The class called SymbolTable
simply maintains a dictionary of symbols.
Next, add the following to Parser.vb, in the Fields section:
Private m_SymbolTable As New SymbolTable
Types
Symbols are the second kind of names that we have to work with (Commands were the first). In our goals above, we have defined a third kind: types.
Type names will appear in source code, specifically in declaration statements. We will need to validate them, and convert them to the compiler-internal representation, which is System.Type
. Let's write some boilerplate code for doing this.
The approach we will take is similar to commands: have a table of valid type names and their System.Type
equivalents.
Add the following to Commands.vb.
Private m_typeTable As Dictionary(Of String, Type)
Private Sub AddType(typeName As String, type As Type)
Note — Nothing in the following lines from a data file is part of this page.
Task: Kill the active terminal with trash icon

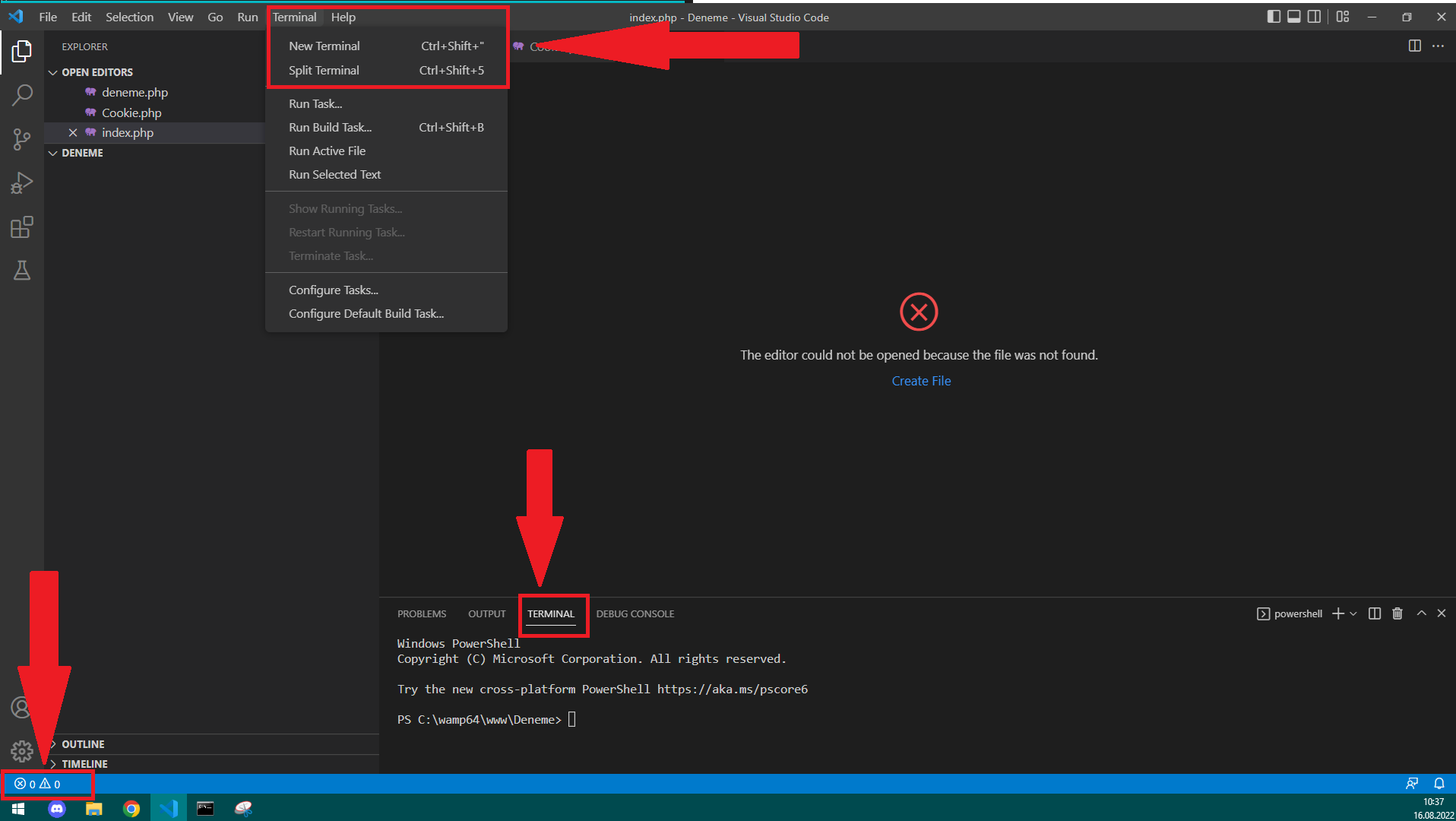Action: 1397,613
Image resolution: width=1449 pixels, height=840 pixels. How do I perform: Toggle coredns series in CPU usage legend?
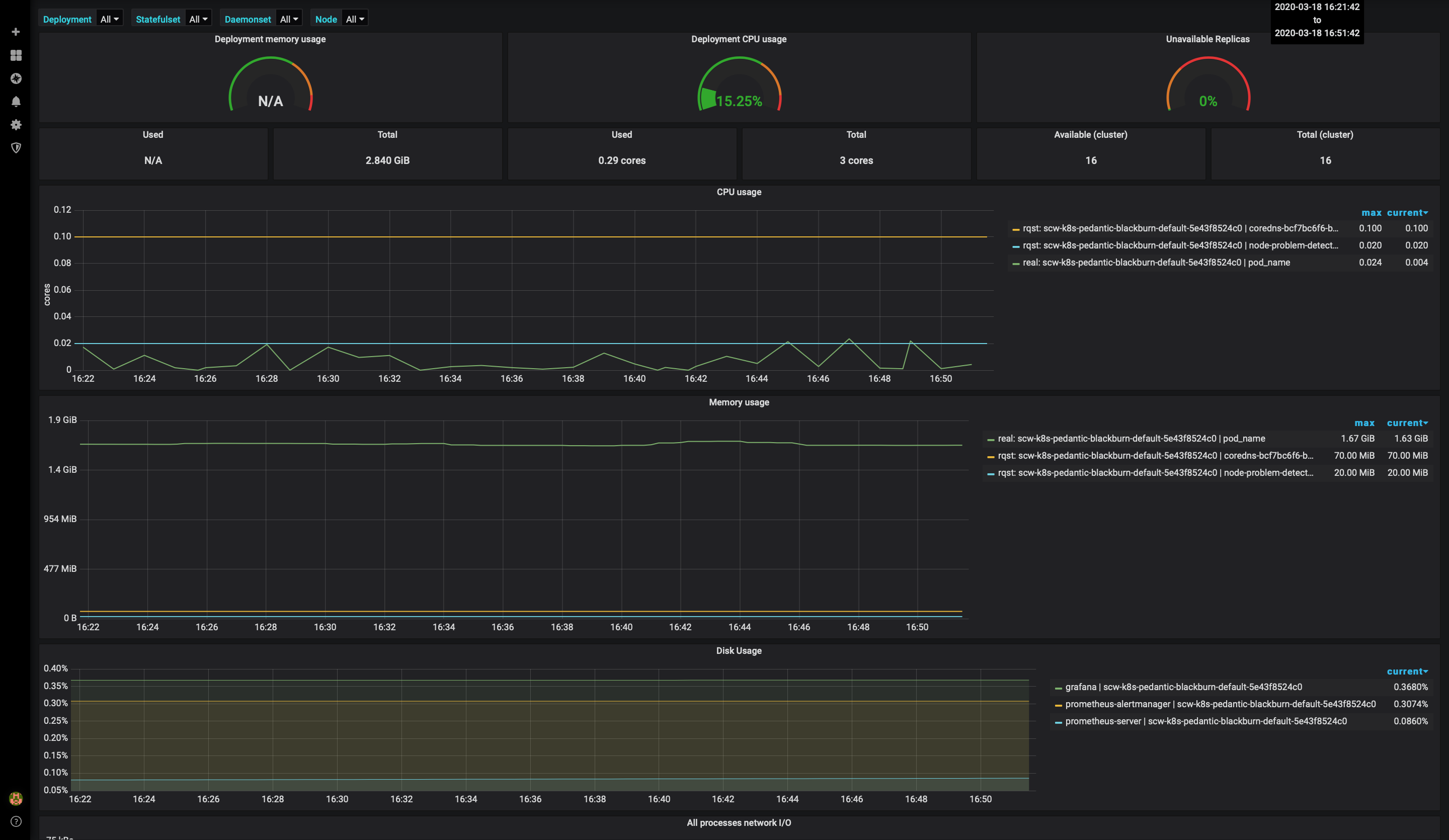coord(1180,228)
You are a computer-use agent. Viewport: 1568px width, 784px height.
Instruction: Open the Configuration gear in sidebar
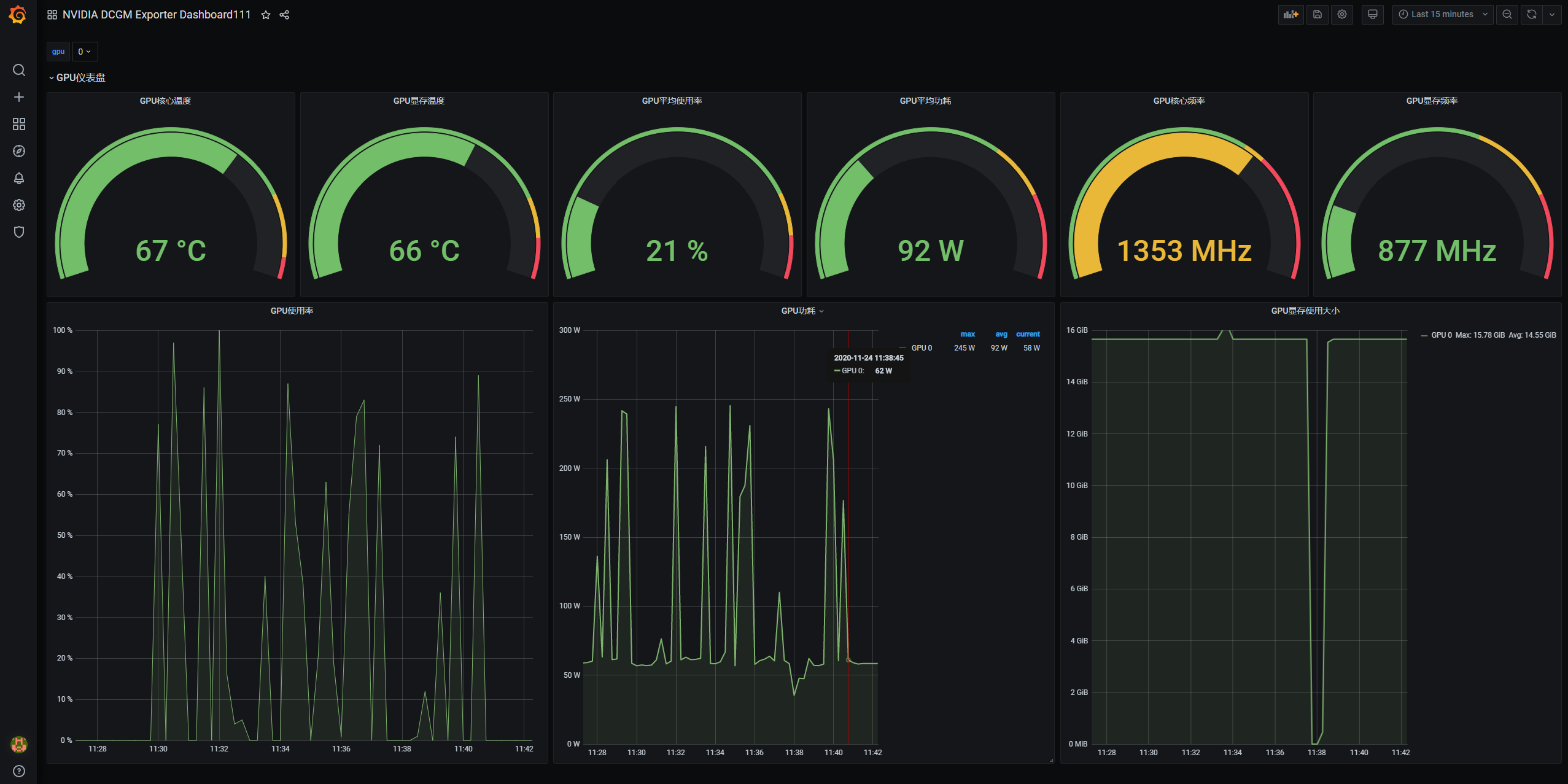19,205
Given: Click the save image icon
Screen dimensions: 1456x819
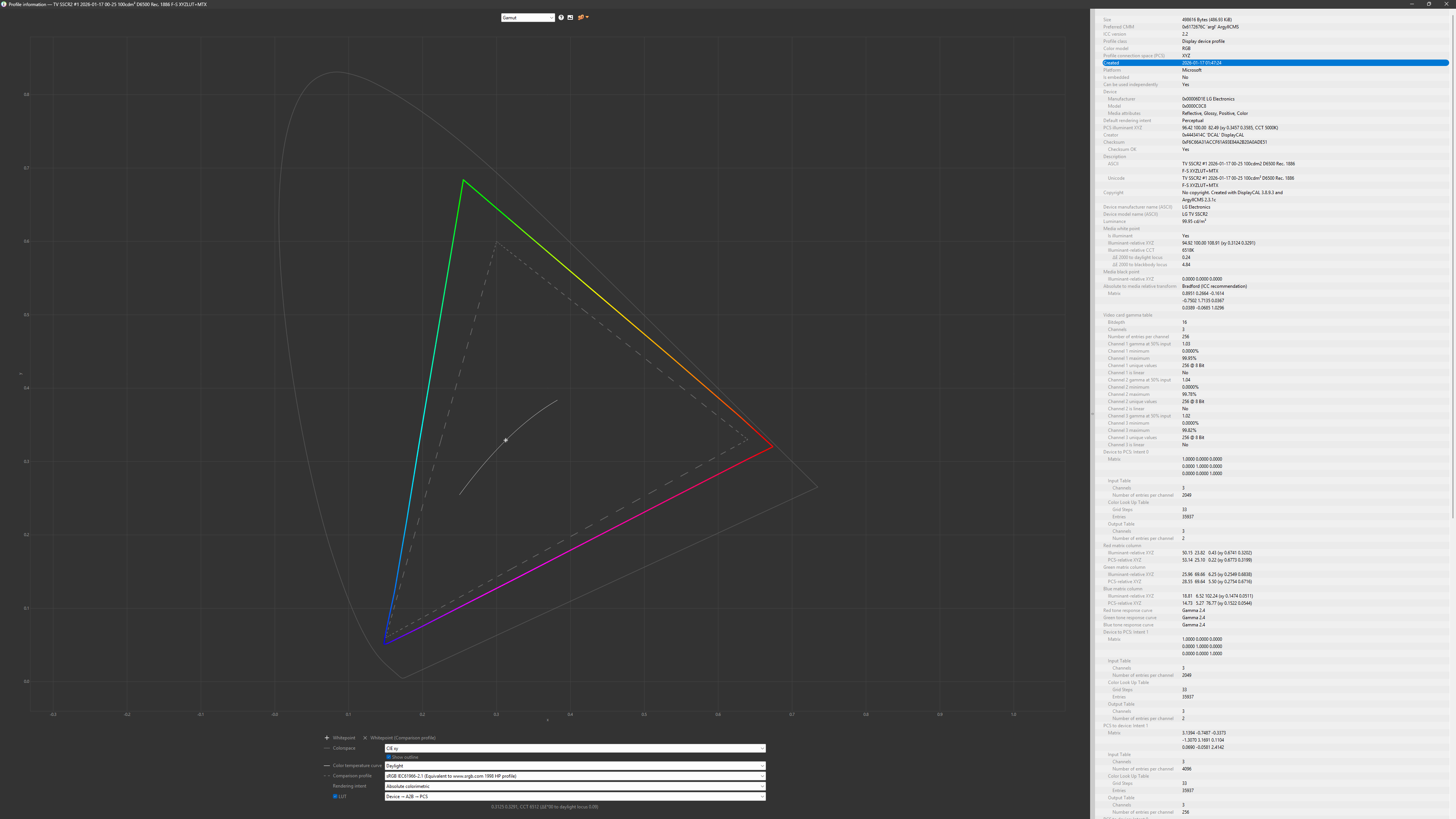Looking at the screenshot, I should point(570,17).
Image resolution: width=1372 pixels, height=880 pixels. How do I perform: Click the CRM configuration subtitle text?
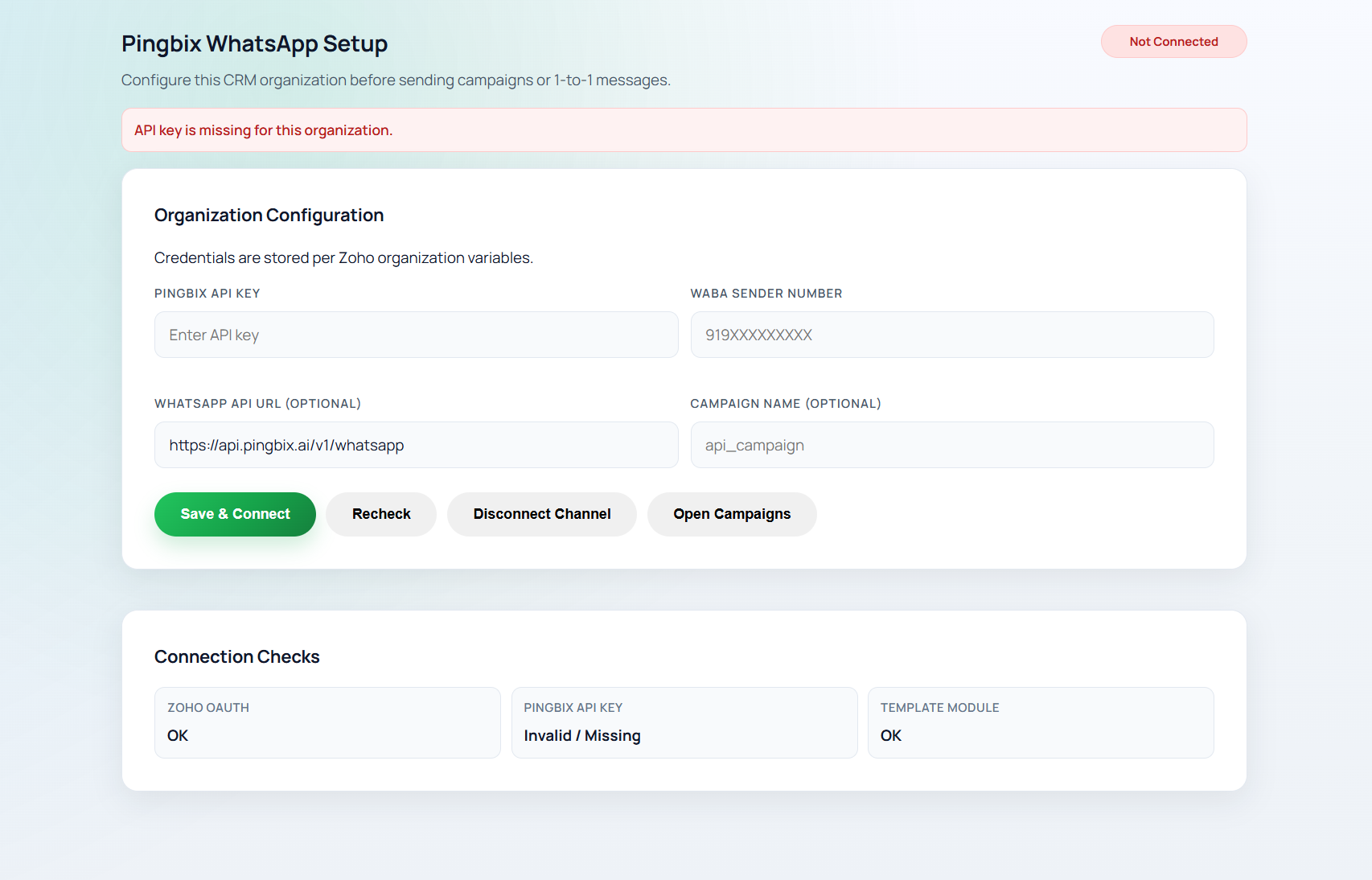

m_typeTable.Add(typeName.ToLowerInvariant(), type)
End Sub
Private Function IsValidType(typeName As String) As Boolean
Return m_typeTable.ContainsKey(typeName.ToLowerInvariant())
End Function
Private Function GetTypeForName(typeName as String) As Type
Return m_typeTable(typeName.ToLowerInvariant())
End Function
Private Sub InitTypes()
m_typeTable = new Dictionary(Of String, Type)
' Add types here
AddType("integer", GetType(System.Int32))
AddType("string", GetType(System.String))
AddType("boolean", GetType(System.Boolean))
End Sub
Put the fields in the Fields region, and the methods in the Helper Functions region.
We need to call the InitTypes
method that we just created before doing any parsing. Like in the case of commands, we will call it from the constructor of the Parser class. Make the change in Parser.vb.
Public Sub New( _
ByVal newStream As TextReader, _
ByVal newGen As CodeGen _
)
m_InputStream = newStream
m_Gen = newGen
InitTypes()
InitCommands()
End Sub
With all that infrastructure in place, we are finally ready to do some parsing.
Parsing Declaration
Goal 1 above gives us two syntaxes for a declaration statement. Here's the BNF:
<declarationstatement> ::= <dimcommand>|<typefirstdeclaration>
<dimcommand> ::= "Dim" <name> ["As"] <type>
<type> ::= "integer"|"string"|"boolean"
<typefirstdeclaration> ::= <type> <name>
I have made one small enhancement; the word "As" in optional in the <dimcommand>
production.
Dim
is a command, like others we have already parsed. So let's write a parser for it.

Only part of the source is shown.